> _Assignment_: Write out all of the lines below, exactly and completely.

[Stored data entries]
****

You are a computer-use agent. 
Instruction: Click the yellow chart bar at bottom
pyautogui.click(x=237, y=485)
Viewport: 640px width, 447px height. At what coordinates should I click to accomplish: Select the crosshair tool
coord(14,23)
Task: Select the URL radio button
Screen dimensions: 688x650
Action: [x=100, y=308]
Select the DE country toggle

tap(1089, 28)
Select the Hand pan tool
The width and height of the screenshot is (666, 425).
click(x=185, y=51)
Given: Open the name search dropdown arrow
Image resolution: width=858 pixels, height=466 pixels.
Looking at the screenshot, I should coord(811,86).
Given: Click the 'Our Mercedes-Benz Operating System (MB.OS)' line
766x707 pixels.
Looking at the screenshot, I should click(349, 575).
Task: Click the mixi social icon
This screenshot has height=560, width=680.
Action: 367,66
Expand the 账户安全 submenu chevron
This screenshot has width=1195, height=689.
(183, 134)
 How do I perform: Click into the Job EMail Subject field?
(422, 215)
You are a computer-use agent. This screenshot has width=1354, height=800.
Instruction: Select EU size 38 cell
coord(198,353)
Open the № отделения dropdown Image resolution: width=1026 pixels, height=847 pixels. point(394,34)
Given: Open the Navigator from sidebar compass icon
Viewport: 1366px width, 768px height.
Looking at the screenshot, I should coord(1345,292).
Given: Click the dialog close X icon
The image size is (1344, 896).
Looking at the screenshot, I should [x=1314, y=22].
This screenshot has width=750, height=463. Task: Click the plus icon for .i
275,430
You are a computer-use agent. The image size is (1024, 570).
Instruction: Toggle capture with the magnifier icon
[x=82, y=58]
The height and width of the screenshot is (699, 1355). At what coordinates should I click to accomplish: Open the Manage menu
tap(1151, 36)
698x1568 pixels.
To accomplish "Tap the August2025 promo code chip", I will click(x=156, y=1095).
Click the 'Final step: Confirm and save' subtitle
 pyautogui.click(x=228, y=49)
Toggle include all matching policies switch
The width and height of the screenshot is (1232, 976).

****

> _Written answer_:
You are a computer-use agent. 
Instruction: Click the yellow chart bar at bottom
pyautogui.click(x=237, y=485)
Viewport: 640px width, 447px height. At what coordinates should I click to accomplish: Select the crosshair tool
coord(14,23)
Task: Select the URL radio button
Screen dimensions: 688x650
Action: [x=100, y=308]
Select the DE country toggle

tap(1089, 28)
Select the Hand pan tool
The width and height of the screenshot is (666, 425).
click(x=185, y=51)
Given: Open the name search dropdown arrow
Image resolution: width=858 pixels, height=466 pixels.
Looking at the screenshot, I should coord(811,86).
Given: Click the 'Our Mercedes-Benz Operating System (MB.OS)' line
766x707 pixels.
Looking at the screenshot, I should click(349, 575).
Task: Click the mixi social icon
This screenshot has height=560, width=680.
Action: 367,66
Expand the 账户安全 submenu chevron
This screenshot has width=1195, height=689.
(183, 134)
 How do I perform: Click into the Job EMail Subject field?
(422, 215)
You are a computer-use agent. This screenshot has width=1354, height=800.
Instruction: Select EU size 38 cell
coord(198,353)
Open the № отделения dropdown Image resolution: width=1026 pixels, height=847 pixels. point(394,34)
Given: Open the Navigator from sidebar compass icon
Viewport: 1366px width, 768px height.
Looking at the screenshot, I should coord(1345,292).
Given: Click the dialog close X icon
The image size is (1344, 896).
Looking at the screenshot, I should [x=1314, y=22].
This screenshot has width=750, height=463. Task: Click the plus icon for .i
275,430
You are a computer-use agent. The image size is (1024, 570).
Instruction: Toggle capture with the magnifier icon
[x=82, y=58]
The height and width of the screenshot is (699, 1355). At what coordinates should I click to accomplish: Open the Manage menu
tap(1151, 36)
698x1568 pixels.
To accomplish "Tap the August2025 promo code chip", I will click(x=156, y=1095).
Click the 'Final step: Confirm and save' subtitle
 pyautogui.click(x=228, y=49)
Toggle include all matching policies switch
The width and height of the screenshot is (1232, 976).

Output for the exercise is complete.